Despite her claim to tiredness, Susannah had been awake and watching “Murder, She Wrote” on her portable TV. “Dishes done?” she’d asked callously when I entered the room. I said nothing and let her finish the program while I undressed. Just having the TV on, especially on a Sunday night, made me feel guilty.
"Well, if we’re not going to be chatty, all right if I stay up and watch the movie? It’s about this woman who finds out her husband’s having an affair, and she decides to get even by having an affair of her own, except that the man she chooses is the husband of the woman her husband is having an affair with. So, at one point they figure it out and—”
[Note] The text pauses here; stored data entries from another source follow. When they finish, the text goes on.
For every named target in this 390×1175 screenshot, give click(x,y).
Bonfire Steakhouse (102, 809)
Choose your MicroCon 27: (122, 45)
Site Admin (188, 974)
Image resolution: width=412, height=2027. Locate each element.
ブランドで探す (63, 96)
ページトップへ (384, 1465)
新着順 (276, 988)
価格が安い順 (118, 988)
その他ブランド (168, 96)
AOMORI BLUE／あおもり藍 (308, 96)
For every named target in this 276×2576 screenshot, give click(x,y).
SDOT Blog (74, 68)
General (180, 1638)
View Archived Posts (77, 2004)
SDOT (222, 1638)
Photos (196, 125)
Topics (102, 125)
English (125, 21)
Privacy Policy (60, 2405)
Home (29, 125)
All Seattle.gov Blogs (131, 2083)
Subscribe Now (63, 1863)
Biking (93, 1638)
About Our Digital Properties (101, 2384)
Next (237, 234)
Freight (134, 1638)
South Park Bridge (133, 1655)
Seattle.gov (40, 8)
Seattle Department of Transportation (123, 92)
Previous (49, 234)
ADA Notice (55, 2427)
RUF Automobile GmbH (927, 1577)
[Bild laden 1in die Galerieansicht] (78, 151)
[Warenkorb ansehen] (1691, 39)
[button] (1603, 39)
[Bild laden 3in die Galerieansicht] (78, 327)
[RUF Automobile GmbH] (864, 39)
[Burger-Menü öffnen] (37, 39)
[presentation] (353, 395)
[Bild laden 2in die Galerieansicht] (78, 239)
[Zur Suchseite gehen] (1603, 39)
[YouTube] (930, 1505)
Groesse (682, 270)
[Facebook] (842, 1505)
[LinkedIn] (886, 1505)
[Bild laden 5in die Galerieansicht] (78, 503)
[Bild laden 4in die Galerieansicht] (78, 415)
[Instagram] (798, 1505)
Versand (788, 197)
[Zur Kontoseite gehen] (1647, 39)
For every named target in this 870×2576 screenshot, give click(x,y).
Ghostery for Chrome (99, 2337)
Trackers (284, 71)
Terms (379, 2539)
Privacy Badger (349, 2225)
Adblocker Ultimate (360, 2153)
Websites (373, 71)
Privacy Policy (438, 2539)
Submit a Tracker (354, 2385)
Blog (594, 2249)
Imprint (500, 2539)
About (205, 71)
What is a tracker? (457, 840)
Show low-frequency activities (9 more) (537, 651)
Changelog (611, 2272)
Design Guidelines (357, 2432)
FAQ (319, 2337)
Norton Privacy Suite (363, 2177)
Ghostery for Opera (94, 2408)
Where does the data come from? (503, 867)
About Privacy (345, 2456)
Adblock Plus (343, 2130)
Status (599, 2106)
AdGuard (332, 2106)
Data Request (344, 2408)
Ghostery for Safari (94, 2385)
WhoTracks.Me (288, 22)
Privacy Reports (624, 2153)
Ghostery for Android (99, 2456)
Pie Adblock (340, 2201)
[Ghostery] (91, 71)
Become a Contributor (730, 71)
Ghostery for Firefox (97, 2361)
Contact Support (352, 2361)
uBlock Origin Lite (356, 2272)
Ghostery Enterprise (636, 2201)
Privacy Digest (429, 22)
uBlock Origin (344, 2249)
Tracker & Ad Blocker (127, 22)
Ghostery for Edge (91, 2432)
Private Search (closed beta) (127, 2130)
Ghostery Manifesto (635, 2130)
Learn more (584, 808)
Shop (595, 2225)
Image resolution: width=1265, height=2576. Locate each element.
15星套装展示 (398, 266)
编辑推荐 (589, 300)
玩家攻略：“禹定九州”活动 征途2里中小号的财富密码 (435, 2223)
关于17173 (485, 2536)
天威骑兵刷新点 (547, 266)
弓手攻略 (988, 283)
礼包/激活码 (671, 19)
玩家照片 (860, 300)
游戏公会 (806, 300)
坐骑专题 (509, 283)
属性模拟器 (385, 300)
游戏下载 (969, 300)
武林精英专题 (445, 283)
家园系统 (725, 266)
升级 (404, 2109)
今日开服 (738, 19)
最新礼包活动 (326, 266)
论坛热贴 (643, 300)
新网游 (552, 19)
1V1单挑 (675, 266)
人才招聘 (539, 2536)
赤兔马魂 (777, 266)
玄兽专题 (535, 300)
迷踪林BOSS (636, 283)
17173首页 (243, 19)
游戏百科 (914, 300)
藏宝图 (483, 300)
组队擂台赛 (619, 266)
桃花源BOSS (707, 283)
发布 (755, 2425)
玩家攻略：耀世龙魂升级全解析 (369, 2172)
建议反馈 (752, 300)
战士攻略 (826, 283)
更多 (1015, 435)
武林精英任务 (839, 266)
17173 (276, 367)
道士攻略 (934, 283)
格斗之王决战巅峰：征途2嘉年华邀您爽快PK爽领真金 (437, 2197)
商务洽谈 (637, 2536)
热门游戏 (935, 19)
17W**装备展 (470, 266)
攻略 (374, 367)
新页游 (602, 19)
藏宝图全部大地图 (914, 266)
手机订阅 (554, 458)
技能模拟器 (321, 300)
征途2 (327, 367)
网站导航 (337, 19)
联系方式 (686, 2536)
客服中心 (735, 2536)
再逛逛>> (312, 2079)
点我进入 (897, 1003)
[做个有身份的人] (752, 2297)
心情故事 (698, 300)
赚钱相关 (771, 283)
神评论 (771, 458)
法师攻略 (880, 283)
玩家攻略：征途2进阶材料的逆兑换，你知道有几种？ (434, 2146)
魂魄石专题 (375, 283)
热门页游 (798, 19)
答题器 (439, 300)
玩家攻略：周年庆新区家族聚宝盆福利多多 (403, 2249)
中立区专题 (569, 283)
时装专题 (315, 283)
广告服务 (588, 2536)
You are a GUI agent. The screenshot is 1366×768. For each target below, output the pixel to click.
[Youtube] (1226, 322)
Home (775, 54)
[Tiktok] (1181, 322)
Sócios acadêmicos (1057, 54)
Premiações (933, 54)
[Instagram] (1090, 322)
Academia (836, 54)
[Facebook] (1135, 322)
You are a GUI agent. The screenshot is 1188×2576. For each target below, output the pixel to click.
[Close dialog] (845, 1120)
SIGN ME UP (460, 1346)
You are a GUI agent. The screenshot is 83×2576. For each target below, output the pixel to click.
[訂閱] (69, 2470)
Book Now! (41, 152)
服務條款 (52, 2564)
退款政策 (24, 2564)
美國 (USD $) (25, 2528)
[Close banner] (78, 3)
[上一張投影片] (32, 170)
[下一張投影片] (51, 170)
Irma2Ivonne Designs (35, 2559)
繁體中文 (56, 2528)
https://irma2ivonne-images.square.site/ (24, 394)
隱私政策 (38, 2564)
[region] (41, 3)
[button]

That’s when I made her turn off the TV and scoot over. “Susannah dear,” I said, trying to imitate Mama’s voice, “let’s say our prayers now and get ready for the sandman.”
“Is he cute?”
I simply refused to answer. Cute is not what Susannah is after. John Stutzman, who goes to our church, is cute, and he’s all eyes for Susannah, but she pays him no mind. Not that Susannah goes to our church anymore anyway. My point is that Susannah is turning her back on our people and our traditions to such an extent that, as awful as it is to say so, I am glad Mama and Papa are not here to see it. That old adage about the apple not falling far from the tree is plain baloney. Susannah’s apple rolled out of the orchard and into the world the year Mama and Papa died.
I eventually quit fuming about Susannah and fell asleep. Both she and Shnookums beat me to it, however, and when I did drift off, it was to the alternating rhythm of Susannah’s deep throaty snores and Shnookums’s pitiful pips. At some point I dreamed that I was stranded in a rowboat without oars in the world’s largest frog pond. Maybe it was even an ocean, except that it was shallow enough for cattails and fresh enough for millions of croaking, squeaking, and bellowing frogs. Then, suddenly, all the frogs but one fell silent, and the one, in a startlingly human voice, began to scream for help.
I woke up and turned on the bedside lamp. Not surprisingly, Susannah and Shnookums were still sound asleep. Of course, it wasn’t their dream, but not that it made any difference. It is those with the most on their consciences who sleep the soundest, or haven’t you noticed? Anyway, I was just about to turn off the light and try to go back to sleep when I heard the scream again. This time I was definitely not dreaming.